The IDF not only assaulted the Marmara ignoring its own battle order (which said warning before the assault is required); not only did so in an unusually poor attempt to avoid publication of the attack (as if such a thing was remotely possible), and not only lost its senses when it was on board – it also ruined any chance of rebuilding our relations with Turkey. The army said time and time again that an apology would be a “humiliation of the Shayetet soldiers”, which made it impossible for Israel politicians to make such an apology.

The IDF is not alone here, of course: Binyamin Netanyahu, always willing to buy right-wing votes at the expense of Israel’s interests, refused to apologize. At first, Israeli pundits noted, he told the Obama administration he is afraid that Liberman will use the apology as a pretext for leaving the government. Once the Americans spoke with Liberman, who said he won’t resign, Netanyahu demanded he say so in public, which Liberman duly did. And then Netanyahu informed the Americans he can’t apologize, not with a social justice protest movement on his hands.

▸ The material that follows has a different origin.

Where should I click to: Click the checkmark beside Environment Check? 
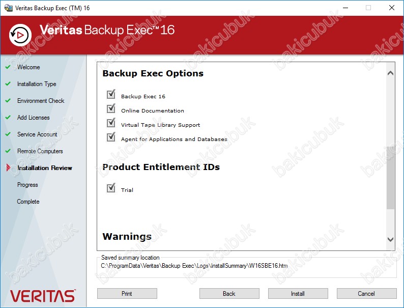point(8,101)
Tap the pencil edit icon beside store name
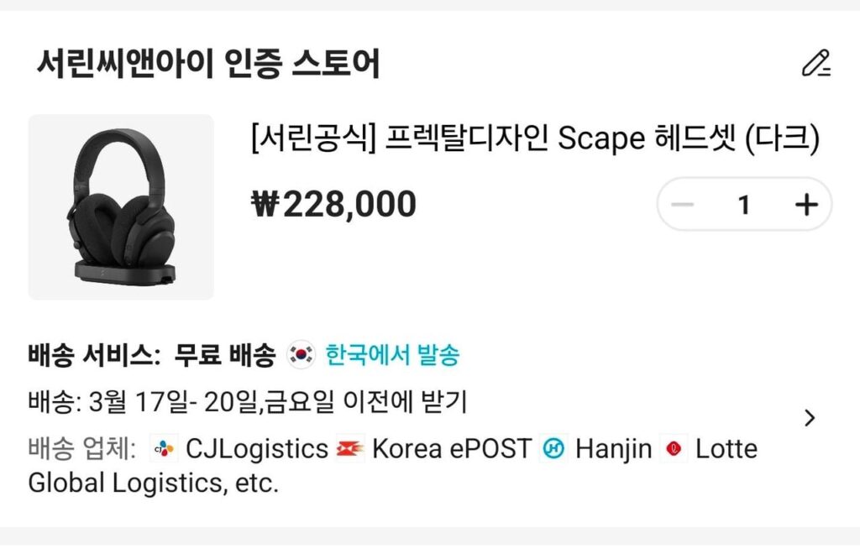The height and width of the screenshot is (559, 860). coord(815,64)
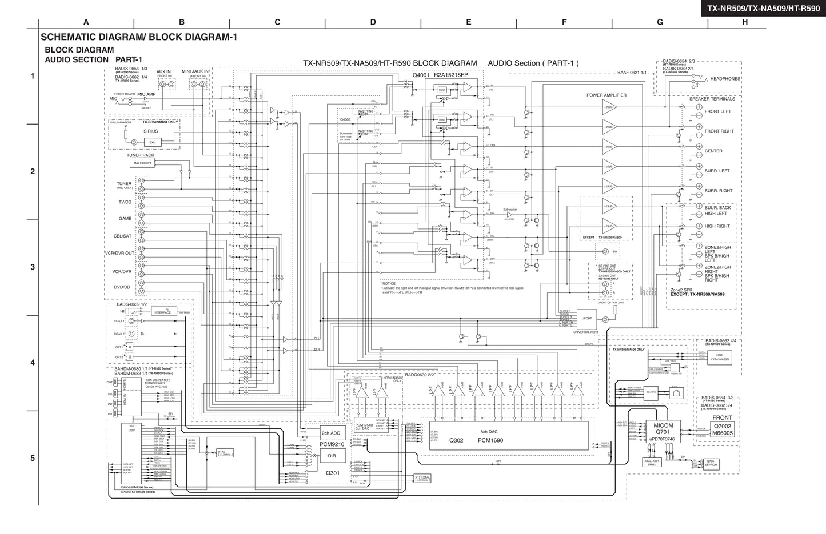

Naturally, other politicians are riding this horse – Erdogan prominent among them; he certainly could use any drop of patriotic fervor as he chucks his military leadership in prison – but it is jaw-dropping to see, once more, how a military screw-up at company level causes most of Israel to defend the military, despite the staggering diplomatic and political price.

Which, one fears, is just the appetizer before the main dish, to be served in about three weeks.